■ What you are asked to do: Find the lines holding the string "Given" in the data, then copy all of them.
-- Source records follows --
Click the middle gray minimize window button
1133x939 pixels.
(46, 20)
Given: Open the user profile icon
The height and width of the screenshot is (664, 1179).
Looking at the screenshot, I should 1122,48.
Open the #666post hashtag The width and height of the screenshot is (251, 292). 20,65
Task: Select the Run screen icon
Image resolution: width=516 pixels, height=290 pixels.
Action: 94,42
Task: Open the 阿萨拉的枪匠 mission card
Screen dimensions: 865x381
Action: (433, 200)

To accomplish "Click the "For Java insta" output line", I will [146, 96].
-- Source records concluded --
-- Source records follows --
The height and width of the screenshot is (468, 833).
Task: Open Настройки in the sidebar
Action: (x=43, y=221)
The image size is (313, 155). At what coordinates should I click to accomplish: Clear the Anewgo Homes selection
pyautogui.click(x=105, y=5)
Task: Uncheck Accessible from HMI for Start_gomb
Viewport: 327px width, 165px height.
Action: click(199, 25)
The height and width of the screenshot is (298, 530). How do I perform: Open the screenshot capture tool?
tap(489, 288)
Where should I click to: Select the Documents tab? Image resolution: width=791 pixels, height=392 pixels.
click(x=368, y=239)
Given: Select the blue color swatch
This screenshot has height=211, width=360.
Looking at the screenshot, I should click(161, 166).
-- Source records concluded --
-- Source records follows --
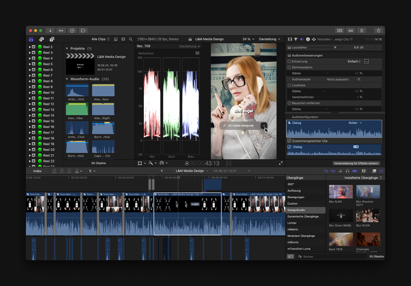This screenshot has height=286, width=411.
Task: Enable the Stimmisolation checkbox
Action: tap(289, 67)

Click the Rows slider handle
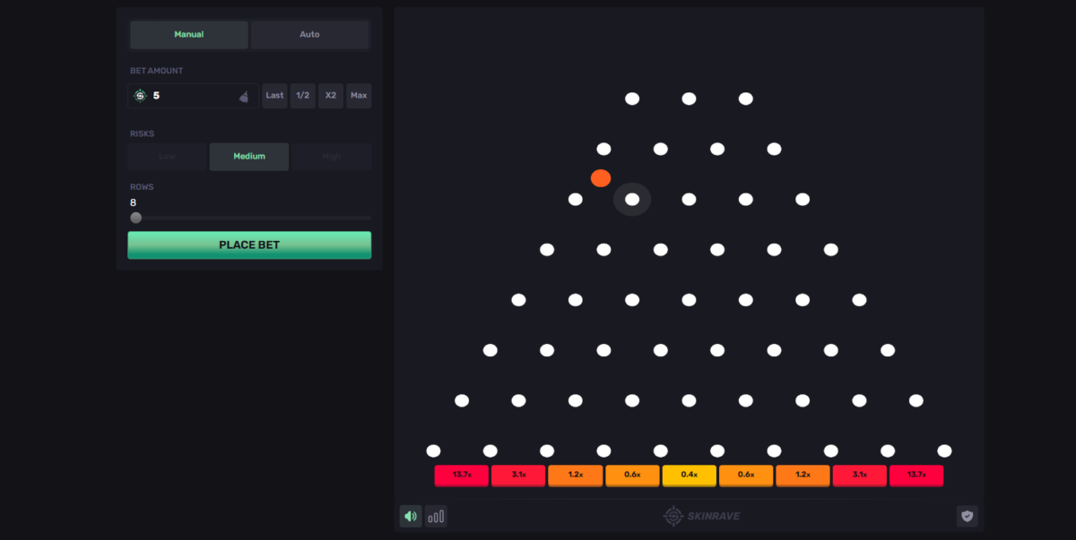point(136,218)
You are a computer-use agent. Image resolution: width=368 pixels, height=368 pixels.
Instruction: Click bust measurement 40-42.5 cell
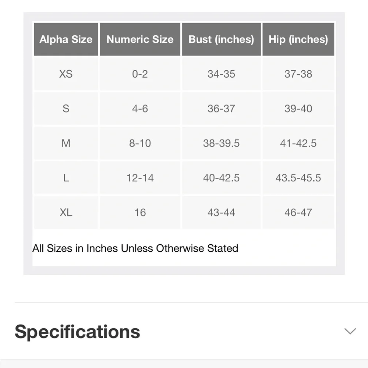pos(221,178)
-- Source records concluded --
■ Solution to this exercise:
Given: Open the user profile icon
Given: Select the blue color swatch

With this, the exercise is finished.